### Exercise details
Only lines holding "Antalya" are needed; copy each of them from the data below.

Records for processing START

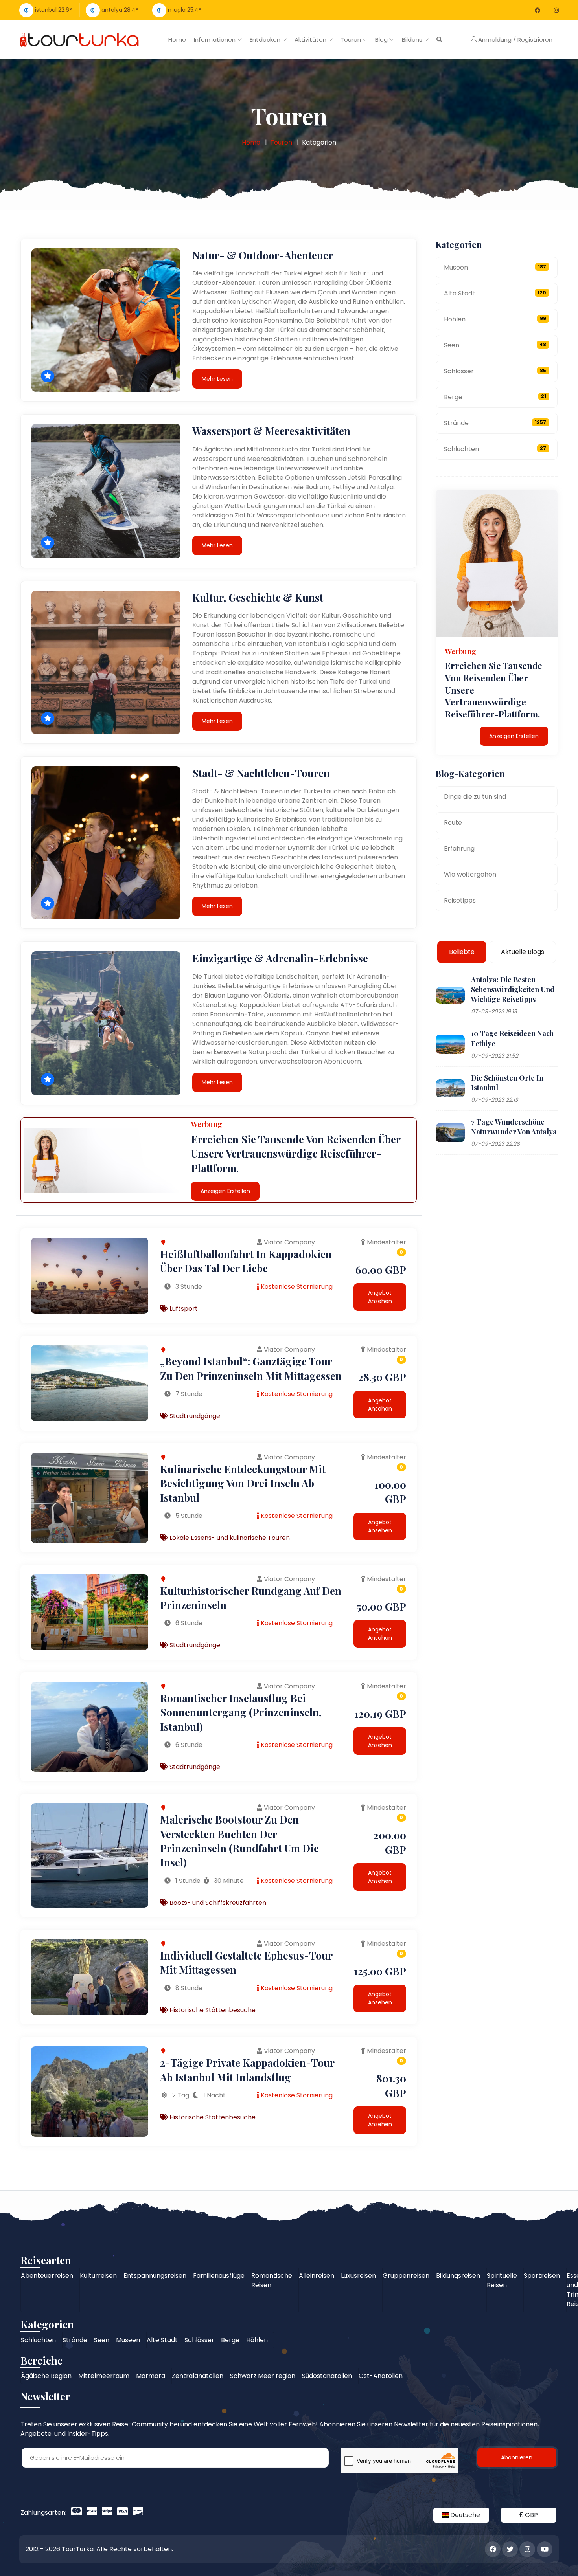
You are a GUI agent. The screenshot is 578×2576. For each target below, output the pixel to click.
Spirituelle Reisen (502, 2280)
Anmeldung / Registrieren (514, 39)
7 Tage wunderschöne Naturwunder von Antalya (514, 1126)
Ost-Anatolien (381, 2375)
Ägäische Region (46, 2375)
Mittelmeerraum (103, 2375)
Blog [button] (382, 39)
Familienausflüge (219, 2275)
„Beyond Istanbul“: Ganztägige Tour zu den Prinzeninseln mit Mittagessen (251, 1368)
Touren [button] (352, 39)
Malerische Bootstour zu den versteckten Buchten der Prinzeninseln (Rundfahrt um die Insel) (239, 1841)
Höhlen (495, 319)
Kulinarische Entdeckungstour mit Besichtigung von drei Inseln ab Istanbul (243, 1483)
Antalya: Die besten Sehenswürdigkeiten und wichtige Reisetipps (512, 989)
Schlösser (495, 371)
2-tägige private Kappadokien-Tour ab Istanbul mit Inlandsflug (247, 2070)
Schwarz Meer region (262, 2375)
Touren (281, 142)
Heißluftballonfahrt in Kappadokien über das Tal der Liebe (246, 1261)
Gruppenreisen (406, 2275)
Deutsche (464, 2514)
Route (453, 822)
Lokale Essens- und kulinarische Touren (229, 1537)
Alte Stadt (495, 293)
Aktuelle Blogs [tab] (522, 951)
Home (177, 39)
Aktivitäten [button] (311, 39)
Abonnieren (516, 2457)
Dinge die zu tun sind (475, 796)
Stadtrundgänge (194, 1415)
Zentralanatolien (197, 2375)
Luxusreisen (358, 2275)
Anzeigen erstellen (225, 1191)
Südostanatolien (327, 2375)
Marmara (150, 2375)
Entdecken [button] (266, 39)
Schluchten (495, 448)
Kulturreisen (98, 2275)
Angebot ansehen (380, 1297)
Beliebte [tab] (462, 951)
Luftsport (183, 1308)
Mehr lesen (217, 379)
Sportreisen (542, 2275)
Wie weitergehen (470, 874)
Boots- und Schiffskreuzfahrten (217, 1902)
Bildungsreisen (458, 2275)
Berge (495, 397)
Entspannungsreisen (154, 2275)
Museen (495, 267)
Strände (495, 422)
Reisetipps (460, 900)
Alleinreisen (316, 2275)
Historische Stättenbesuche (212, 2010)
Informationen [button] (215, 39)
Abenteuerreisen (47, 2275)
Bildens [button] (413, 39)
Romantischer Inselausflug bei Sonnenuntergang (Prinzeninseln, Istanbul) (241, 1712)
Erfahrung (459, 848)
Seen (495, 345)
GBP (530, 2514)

Records for processing END
Records for processing START

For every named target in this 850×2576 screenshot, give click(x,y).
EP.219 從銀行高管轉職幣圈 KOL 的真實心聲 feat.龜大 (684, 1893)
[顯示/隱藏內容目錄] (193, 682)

Records for processing END

### Exercise solution
7 Tage wunderschöne Naturwunder von Antalya (514, 1126)
Antalya: Die besten Sehenswürdigkeiten und wichtige Reisetipps (512, 989)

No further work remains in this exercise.